米国防総省のジェフ・デイヴィス報道官は、米主導の有志連合が、西クルディスタン移行期民政局の支配地域であるシリア北東部に対してF22戦闘機2機を緊急出動(スクランブル)させたと発表した。
緊急出動は、ハサカ市内の西クルディスタン移行期民政局支配地域に対するシリア空軍の空爆を阻止することが目的で、ダーイシュ(イスラーム国)掃討を任務としている有志連合がシリア軍に対してこうした行動をとるのはこれが初めて。
シリア空軍によるこの空爆で、シリア民主軍を支援する米軍特殊部隊の活動地域近くに及び、同部隊は同地からの撤退を余儀なくされたという。
シリア人権監視団によると、米軍特殊部隊の拠点はハサカ市から約6キロ北の地点に設置されていたという。
デイヴィス報道官は「我々はこれまでにも、シリアの政権が有志連合や我々のパートナーに干渉しないようにという忠告を守るよう述べてきた」と述べ、緊急出動がシリア民主軍を教練するためにシリア領内に駐留する米軍顧問と、シリア民主軍を主導する西クルディスタン移行期民政局人民防衛隊を保護することを目的としていることを明らかにした。
なお、緊急出動により、米軍機がハサカ市上空に到達した時には、シリア軍戦闘機(Su22戦闘機2機)は同地を去っていたという。

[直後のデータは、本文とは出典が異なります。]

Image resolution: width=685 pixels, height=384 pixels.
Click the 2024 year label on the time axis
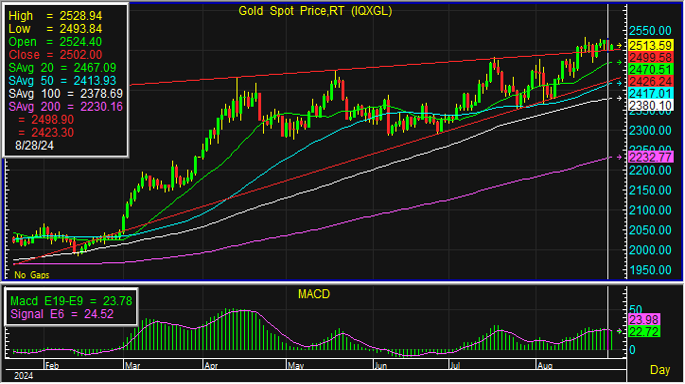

AFP, August 19, 2016、AP, August 19, 2016、ARA News, August 19, 2016、Champress, August 19, 2016、al-Hayat, August 20, 2016、Iraqi News, August 19, 2016、Kull-na Shuraka’, August 19, 2016、al-Mada Press, August 19, 2016、Naharnet, August 19, 2016、NNA, August 19, 2016、Reuters, August 19, 2016、SANA, August 19, 2016、UPI, August 19, 2016などをもとに作成。